* [Work to be completed]
Taking the line with "The height and width of the screenshot is (567, 1568)." as the first and the line with "Given: Enable 数据写入成功后尾号 checkbox" as the last, set down exactly every line in that range from the entries below, and no more.

* [Extracted entries]
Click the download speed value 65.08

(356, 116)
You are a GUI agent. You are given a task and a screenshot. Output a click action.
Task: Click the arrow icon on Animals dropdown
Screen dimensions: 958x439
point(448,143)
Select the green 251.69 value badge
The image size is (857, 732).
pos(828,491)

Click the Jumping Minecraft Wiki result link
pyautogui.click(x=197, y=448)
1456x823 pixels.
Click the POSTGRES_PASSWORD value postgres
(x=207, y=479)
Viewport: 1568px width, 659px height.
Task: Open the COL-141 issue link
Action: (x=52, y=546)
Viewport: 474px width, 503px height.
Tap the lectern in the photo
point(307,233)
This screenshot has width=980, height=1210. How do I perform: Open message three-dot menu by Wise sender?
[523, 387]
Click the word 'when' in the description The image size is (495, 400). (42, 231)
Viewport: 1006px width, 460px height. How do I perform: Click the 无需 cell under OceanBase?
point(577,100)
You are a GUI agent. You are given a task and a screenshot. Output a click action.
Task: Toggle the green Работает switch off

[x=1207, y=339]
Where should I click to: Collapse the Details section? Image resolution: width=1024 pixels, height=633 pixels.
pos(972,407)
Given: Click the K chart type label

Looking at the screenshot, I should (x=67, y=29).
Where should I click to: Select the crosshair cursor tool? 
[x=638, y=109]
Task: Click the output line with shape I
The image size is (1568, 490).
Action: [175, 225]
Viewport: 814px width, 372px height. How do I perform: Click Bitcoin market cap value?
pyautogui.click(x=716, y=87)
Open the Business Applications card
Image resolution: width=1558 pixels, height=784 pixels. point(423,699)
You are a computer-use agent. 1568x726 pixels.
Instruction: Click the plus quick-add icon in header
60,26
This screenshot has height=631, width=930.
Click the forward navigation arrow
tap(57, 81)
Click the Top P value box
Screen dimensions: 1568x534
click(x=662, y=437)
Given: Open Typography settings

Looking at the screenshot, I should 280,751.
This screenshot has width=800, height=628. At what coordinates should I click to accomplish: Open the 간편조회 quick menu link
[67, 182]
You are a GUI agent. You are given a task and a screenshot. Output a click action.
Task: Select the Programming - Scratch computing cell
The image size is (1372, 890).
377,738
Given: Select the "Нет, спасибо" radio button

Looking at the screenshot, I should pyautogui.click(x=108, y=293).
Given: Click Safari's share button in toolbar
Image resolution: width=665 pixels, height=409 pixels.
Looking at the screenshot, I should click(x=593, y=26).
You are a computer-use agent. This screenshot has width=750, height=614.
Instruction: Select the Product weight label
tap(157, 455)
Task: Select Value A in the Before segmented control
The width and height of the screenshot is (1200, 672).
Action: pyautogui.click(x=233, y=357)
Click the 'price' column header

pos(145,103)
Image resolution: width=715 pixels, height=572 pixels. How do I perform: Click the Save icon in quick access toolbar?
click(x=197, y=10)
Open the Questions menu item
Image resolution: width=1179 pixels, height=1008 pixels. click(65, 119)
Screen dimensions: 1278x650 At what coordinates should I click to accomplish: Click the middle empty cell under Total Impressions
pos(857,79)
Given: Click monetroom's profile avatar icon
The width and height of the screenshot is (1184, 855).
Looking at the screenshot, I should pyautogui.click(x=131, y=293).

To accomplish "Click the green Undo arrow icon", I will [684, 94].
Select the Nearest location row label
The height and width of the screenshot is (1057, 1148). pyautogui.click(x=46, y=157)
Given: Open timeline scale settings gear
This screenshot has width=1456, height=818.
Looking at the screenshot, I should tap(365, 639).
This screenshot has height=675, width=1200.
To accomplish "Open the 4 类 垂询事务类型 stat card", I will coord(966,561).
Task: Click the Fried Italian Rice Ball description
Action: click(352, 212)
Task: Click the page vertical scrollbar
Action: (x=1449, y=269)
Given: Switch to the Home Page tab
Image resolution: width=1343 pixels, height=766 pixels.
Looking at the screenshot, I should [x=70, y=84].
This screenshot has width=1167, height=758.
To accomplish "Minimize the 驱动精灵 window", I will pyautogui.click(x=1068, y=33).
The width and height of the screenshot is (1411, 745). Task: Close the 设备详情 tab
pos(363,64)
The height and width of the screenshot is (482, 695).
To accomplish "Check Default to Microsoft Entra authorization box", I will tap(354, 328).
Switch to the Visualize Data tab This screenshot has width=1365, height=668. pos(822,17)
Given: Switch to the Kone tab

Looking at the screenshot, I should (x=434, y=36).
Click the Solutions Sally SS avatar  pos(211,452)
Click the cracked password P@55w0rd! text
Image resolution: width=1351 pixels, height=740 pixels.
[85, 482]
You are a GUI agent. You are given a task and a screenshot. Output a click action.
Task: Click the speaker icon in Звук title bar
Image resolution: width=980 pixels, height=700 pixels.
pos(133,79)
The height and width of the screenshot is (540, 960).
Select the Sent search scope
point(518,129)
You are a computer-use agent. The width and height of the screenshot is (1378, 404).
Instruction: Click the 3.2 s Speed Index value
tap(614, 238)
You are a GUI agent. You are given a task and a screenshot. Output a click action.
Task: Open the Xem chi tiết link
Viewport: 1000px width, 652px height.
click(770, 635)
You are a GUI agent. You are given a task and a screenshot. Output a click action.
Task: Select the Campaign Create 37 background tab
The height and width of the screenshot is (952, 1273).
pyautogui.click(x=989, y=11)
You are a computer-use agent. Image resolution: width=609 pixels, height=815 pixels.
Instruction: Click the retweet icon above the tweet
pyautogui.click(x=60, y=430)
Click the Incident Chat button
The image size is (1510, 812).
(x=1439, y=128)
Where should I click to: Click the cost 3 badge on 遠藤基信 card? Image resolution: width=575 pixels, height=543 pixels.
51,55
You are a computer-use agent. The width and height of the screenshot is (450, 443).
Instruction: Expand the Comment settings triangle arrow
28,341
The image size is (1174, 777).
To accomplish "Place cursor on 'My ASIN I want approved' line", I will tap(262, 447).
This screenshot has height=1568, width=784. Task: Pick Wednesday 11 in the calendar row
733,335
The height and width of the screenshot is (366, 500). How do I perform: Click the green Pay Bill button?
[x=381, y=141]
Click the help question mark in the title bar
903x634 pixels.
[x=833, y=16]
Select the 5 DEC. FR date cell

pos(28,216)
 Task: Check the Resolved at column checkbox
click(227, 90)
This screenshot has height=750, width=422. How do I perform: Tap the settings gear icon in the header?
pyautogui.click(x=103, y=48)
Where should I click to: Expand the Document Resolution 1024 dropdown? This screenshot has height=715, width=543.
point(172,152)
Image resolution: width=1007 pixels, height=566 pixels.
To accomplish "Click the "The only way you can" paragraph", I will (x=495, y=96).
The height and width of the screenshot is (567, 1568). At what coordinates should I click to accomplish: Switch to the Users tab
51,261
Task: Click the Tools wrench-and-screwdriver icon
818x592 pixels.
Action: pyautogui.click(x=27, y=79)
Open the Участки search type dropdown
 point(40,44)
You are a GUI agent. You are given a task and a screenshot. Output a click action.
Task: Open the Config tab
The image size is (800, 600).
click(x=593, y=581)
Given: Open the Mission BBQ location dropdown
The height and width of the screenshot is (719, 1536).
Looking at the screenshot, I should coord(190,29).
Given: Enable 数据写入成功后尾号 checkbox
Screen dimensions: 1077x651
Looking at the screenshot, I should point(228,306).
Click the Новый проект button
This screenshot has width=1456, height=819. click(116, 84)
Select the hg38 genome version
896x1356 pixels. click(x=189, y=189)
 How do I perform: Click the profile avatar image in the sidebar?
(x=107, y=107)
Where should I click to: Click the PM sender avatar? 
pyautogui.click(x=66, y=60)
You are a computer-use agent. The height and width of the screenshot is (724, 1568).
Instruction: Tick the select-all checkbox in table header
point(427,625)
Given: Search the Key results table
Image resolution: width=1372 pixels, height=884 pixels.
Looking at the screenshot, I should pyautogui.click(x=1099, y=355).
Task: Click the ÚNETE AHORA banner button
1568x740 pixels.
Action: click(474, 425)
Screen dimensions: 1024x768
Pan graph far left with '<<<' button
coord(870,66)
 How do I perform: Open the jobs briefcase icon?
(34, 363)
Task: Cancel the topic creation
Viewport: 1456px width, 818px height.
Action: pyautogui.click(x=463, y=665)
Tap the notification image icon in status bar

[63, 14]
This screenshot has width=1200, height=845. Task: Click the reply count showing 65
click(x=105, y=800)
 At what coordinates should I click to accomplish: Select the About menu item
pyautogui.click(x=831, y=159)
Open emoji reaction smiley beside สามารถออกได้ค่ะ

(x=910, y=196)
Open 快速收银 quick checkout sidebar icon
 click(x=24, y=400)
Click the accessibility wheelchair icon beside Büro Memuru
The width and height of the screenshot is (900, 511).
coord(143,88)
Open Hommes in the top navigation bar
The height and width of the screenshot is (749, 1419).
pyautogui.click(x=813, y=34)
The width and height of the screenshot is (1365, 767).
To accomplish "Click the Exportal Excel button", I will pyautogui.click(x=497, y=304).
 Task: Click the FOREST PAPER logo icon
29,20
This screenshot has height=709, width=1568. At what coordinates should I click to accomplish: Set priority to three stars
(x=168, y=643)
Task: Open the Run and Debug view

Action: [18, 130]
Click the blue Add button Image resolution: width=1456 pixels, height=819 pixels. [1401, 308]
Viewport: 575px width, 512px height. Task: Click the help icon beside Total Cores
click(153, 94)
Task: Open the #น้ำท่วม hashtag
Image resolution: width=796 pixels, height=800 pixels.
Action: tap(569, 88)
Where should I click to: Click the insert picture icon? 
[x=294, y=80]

* [Solution to this problem]
The height and width of the screenshot is (567, 1568). At what coordinates should I click to accomplish: Switch to the Users tab
51,261
Task: Click the Tools wrench-and-screwdriver icon
818x592 pixels.
Action: pyautogui.click(x=27, y=79)
Open the Участки search type dropdown
 point(40,44)
You are a GUI agent. You are given a task and a screenshot. Output a click action.
Task: Open the Config tab
The image size is (800, 600).
click(x=593, y=581)
Given: Open the Mission BBQ location dropdown
The height and width of the screenshot is (719, 1536).
Looking at the screenshot, I should coord(190,29).
Given: Enable 数据写入成功后尾号 checkbox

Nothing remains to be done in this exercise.